Interest and Investment Income. Interest and investment income relating to
investment of the MSA escrow deposits as well as SDI's cash and cash equivalents
was $2.7 million for the year ended December 31, 2019 compared to $0.7 million
for the year ended December 31, 2018, an increase of $2.0 million, or 273.5%,
primarily due to the $2.0 million gain on the CASH investment as a result of
marking the investment to fair value.

Loss on Extinguishment of Debt. For the year ended December 31, 2019, loss on
extinguishment of debt was $2.3 million as the result of Turning Point paying
off its 2018 Second Lien Credit Facility, coupled with SDI's payoff of the
Crystal Term Loan in 2019. For the year ended December 31, 2018, loss on
extinguishment of debt was $2.4 million as the result of Turning Point
refinancing its credit facility in the first quarter of 2018.

Net Periodic Benefit (Income) Expense, Excluding Service Cost. For the year ended December 31, 2019, net periodic benefit (income) expense, excluding service cost was income of $5.0 million primarily due to the gain on the termination of the postretirement plan. For the year ended December 31, 2018, net periodic benefit expense was $0.1 million.



Income Tax Expense. The Company's income tax expense of $1.6 million for the
year ended December 31, 2019, was primarily due to the income tax expense of
Turning Point of $2.0 million, which was offset by the reversal of a deferred
tax liability at Pillar General of $0.4 million creating an income tax benefit
for the year ended December 31, 2019. The Company's consolidated income tax
expense is higher than expected as a result of the contribution of losses before
income taxes by SDI and Standard Outdoor (which due to the impact of valuation
allowances do not create income tax benefits) to the income before taxes of
Turning Point. Turning Point's effective tax rate of 12.9% of income before
income taxes, for the year ended December 31, 2019, is lower than the expected
annual effective tax rate as a result of discrete tax benefits of $4.6 million
from the exercise of stock options during the year. The Company's income tax
expense of $6.3 million, or 29.8% of income before income taxes, for the year
ended December 31, 2018 was higher than the expected annual effective tax rate
as a result of the contribution of losses before income taxes by SDI and
Standard Outdoor (which due to the impact of valuation allowances do not create
income tax benefits) to the income before taxes of Turning Point. Turning
Point's income tax expense of $6.3 million, or 19.9% of income before income
taxes, for the year ended December 31, 2018, is lower than the expected annual
effective tax rate as a result of discrete tax benefits of $5.4 million from the
exercise of stock options during the year.

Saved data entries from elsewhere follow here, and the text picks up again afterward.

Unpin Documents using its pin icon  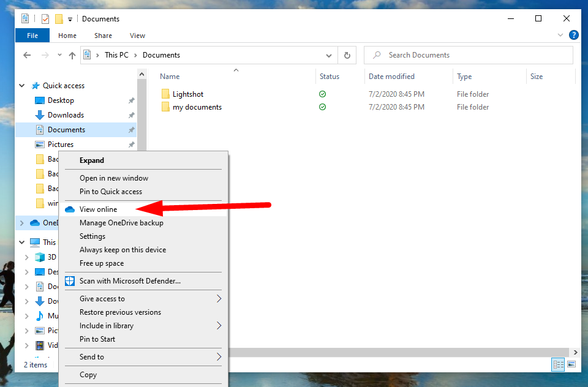click(x=131, y=130)

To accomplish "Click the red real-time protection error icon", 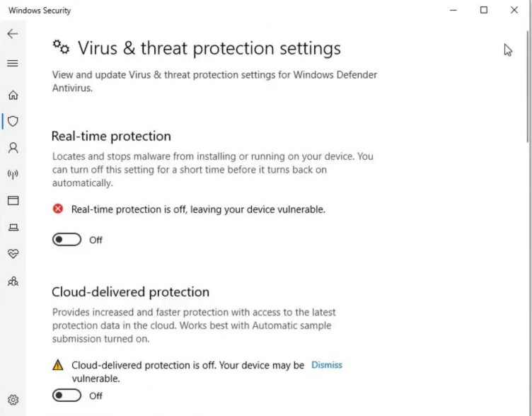I will click(x=58, y=209).
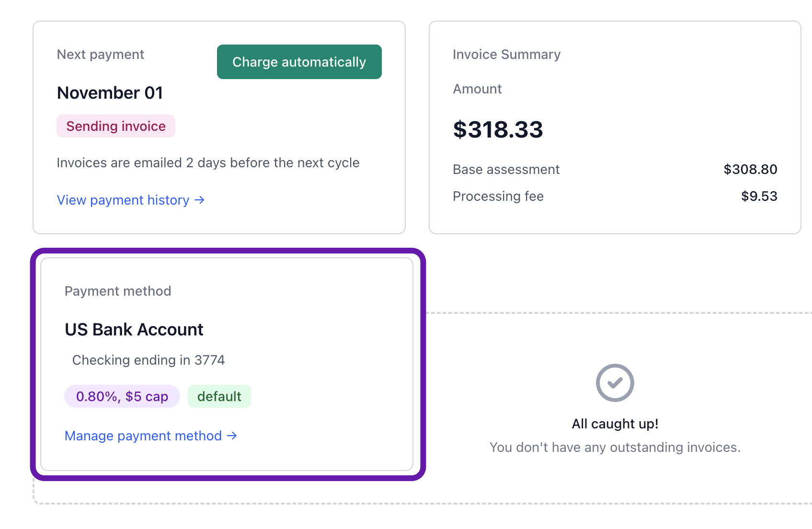The image size is (812, 529).
Task: Select the green default payment badge
Action: (x=219, y=396)
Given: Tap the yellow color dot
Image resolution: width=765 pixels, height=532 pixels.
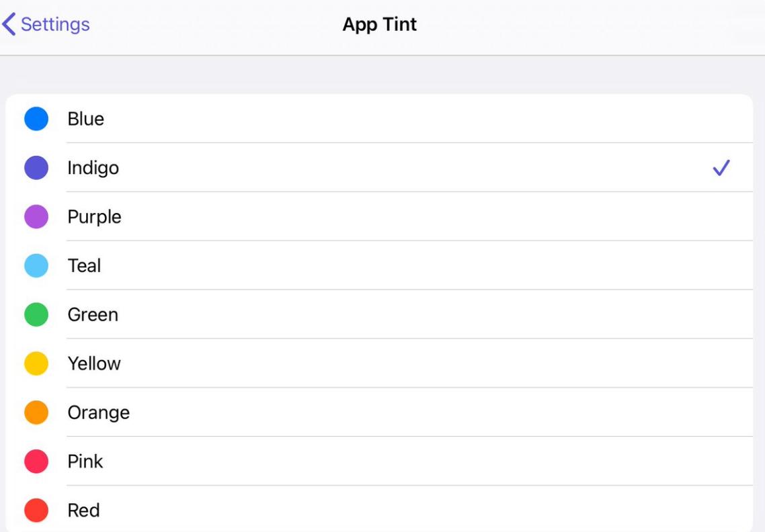Looking at the screenshot, I should click(x=36, y=363).
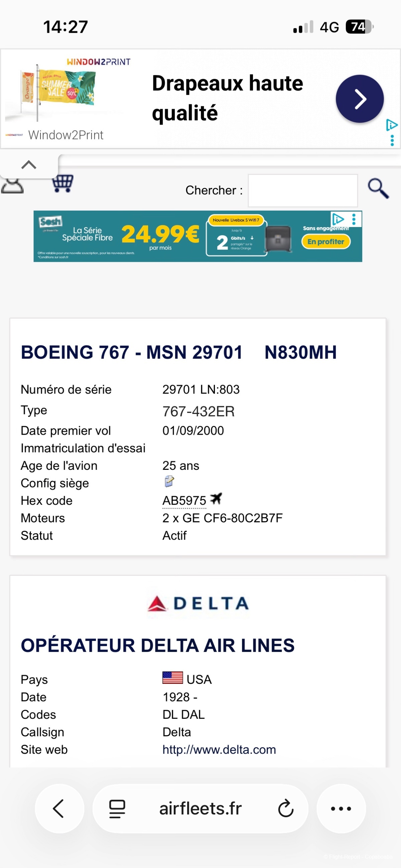401x868 pixels.
Task: Open the Window2Print flag ad image
Action: (57, 89)
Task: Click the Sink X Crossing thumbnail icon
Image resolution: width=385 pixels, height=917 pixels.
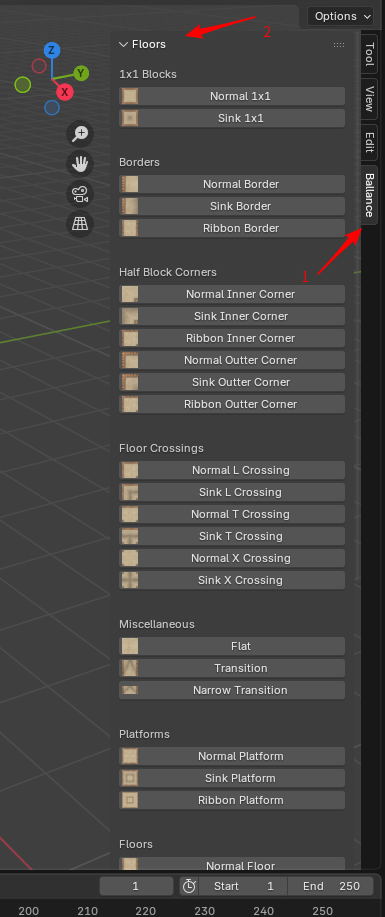Action: tap(129, 580)
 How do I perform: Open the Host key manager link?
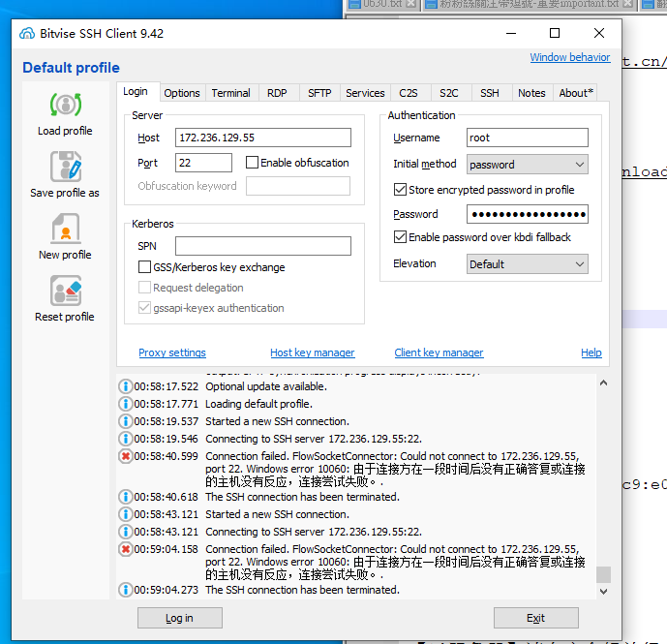312,353
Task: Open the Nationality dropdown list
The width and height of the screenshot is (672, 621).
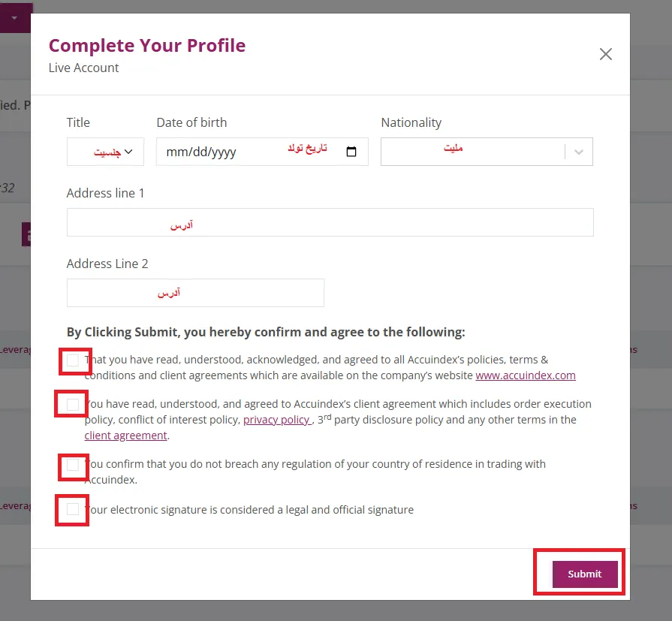Action: (473, 152)
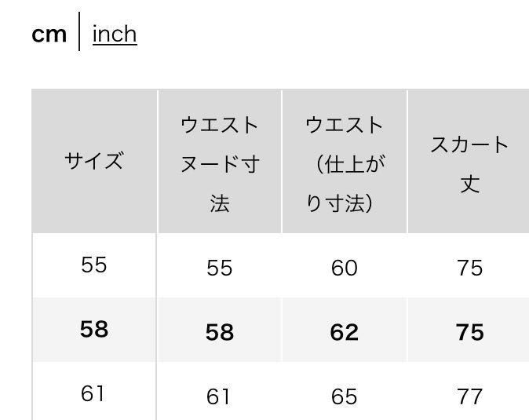The height and width of the screenshot is (420, 529).
Task: Switch size units to inch
Action: 115,34
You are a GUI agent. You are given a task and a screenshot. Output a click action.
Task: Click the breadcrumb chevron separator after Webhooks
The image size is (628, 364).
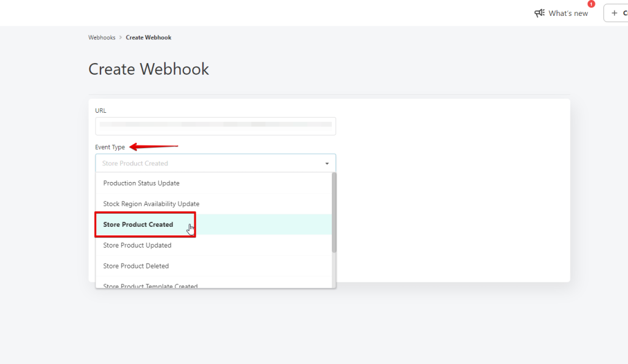[121, 38]
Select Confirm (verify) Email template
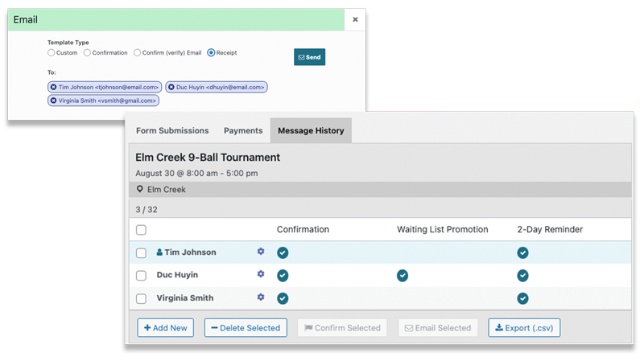644x361 pixels. point(138,53)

Consolidated Net (Loss) Income. Due to the factors described above, net loss for
the year ended December 31, 2019 was $3.8 million, compared to net income of
$14.8 million for the year ended December 31, 2018.

Amounts Attributable to Non-Controlling Interests. Amounts attributable to
noncontrolling interests of $6.8 million and $12.4 million for the years ended
December 31, 2019 and 2018, respectively, was related to the shareholders of
Turning Point other than SDI and is based on the decrease in Turning Point's net
income.

Net (Loss) Income Attributable to SDI. For the year ended December 31, 2019, net
loss attributable to SDI was $10.6 million compared to net income of $2.4
million for the year ended December 31, 2018, a decrease of $13.0 million or
546.2%. This decrease was a result of the items discussed above.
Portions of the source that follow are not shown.